Этот фрагмент – может быть самое глубокое отражение состояния в стране и тех размышлений, которые занимали Ленина в сентябре 1917 года.
И все-таки, хотя он и говорил, что «вопрос идет не о “дне” восстания, не о “моменте” его в узком смысле», в предложенном им «для иллюстрации» плане выступления было слишком много конкретных, сиюминутных реалий: «окружить Александринку, занять Петропавловку, арестовать генеральный штаб и правительство…» Именно это члены ЦК и восприняли как призыв к немедленному выступлению.
В 1918 году Зиновьев так изложил суть ленинского письма: «“Довольно тянуть канитель, нужно окружить войсками Александринку, разогнать всю шваль и взять власть в свои руки”. ЦК не соглашается с В.И.». О том же говорил Сталин в 1920 году: «Ильич, который в то время находился вне Петрограда в подполье… писал, что эту сволочь (Демократическое совещание) надо теперь же разогнать и арестовать… Несмотря на все требования Ильича, мы не послушались его». Изложение смысла письма Бухариным в 1921 году приводилось выше – и оно совпадает.
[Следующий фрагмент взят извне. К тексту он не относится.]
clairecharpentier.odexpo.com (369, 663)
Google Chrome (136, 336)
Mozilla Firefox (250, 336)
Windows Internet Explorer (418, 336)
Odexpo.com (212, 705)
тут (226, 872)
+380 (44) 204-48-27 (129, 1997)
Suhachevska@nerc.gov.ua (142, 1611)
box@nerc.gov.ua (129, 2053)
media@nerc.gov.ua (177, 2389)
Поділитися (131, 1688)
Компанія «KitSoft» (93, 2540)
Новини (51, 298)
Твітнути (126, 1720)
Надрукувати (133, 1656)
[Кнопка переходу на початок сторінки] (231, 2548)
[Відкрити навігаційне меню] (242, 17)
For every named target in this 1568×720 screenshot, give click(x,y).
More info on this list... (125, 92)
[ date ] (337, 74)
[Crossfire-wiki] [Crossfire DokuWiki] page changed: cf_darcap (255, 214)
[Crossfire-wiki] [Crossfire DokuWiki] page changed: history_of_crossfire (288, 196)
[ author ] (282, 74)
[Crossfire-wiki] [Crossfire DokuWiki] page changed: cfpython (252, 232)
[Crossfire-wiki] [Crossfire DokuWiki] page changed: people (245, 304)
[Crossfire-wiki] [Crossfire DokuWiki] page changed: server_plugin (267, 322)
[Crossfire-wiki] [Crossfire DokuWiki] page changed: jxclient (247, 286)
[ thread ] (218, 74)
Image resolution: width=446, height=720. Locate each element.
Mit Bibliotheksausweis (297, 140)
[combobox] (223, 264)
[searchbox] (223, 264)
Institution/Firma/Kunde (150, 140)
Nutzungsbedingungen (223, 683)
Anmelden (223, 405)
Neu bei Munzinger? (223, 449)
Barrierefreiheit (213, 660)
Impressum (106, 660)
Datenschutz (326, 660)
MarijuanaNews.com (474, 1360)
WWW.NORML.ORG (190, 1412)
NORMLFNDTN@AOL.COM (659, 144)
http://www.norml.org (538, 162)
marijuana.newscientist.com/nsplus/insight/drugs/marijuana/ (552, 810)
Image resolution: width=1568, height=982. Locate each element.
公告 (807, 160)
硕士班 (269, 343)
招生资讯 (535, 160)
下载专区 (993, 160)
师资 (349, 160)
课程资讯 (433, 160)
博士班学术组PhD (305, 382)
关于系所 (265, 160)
А в политике имеет значение не только то, что думал автор данного документа. Но и то – как его восприняли и поняли те, кому он был адресован.[952]
Так может быть с этой точки зрения члены ЦК были правы? Троцкий писал, что позднее, во время III конгресса Коминтерна (22 июня – 12 июля 1921 года), – «Ленин, чтобы смягчить свои удары по некоторым “ультралевым”, ссылался на то, что и ему приходилось делать “ультралевые” ошибки, особенно в эмиграции, в том числе и в последней “эмиграции”, в Финляндии в 1917 году, когда он отстаивал менее выгодный план восстания, чем тот, который был осуществлен на деле. Ссылку на эту свою ошибку, если память нам не изменяет, Ленин сделал и в письменном заявлении в комиссии конгресса… Интересующее нас заявление Ленина, по– видимому, не было опубликовано»[953].
Ошибся Лев Давыдович, письмо опубликовано в малоизвестной брошюре Карла Крейбиха «Воспоминания о Ленине», вышедшей в Ленинграде в 1924 году. Хранилась она прежде в «спецхране», теперь – в Государственной общественно-политической библиотеке. И ее ученый секретарь Майя Давыдовна Дворкина любезно предоставила возможность ознакомиться с интересующим нас текстом.
«На одном заседании комиссии по тактике, – пишет Крейбих, – Ленин с особой резкостью выступил против левых… На следующий день на имя тов. Зиновьева пришло извинительное письмо Ленина с просьбой огласить его в комиссии. Я снял копию с этого письма, которое представляет собой ценный документ, характеризующий личность Ленина. В этом письме Ленин, между прочим, пишет (я перевожу с французского):
“Когда я был в эмиграции, мне не раз приходилось занимать крайнюю “левую” позицию. В августе 1917 года, находясь опять в эмиграции, я представил Ц.К. нашей партии чересчур “левый” план, который, к счастью, был отвергнут. Совершенно естественно, что эмигранты часто идут “слишком далеко налево”»[954].